── INFORMATION PROVIDED ──
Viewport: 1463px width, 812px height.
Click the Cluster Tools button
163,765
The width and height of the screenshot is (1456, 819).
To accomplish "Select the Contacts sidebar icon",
───
## [TRY IT]
The full set of records should be duplicated exactly.

## [WORKED SOLUTION]
Viewport: 1463px width, 812px height.
Click the Cluster Tools button
163,765
The width and height of the screenshot is (1456, 819).
To accomplish "Select the Contacts sidebar icon",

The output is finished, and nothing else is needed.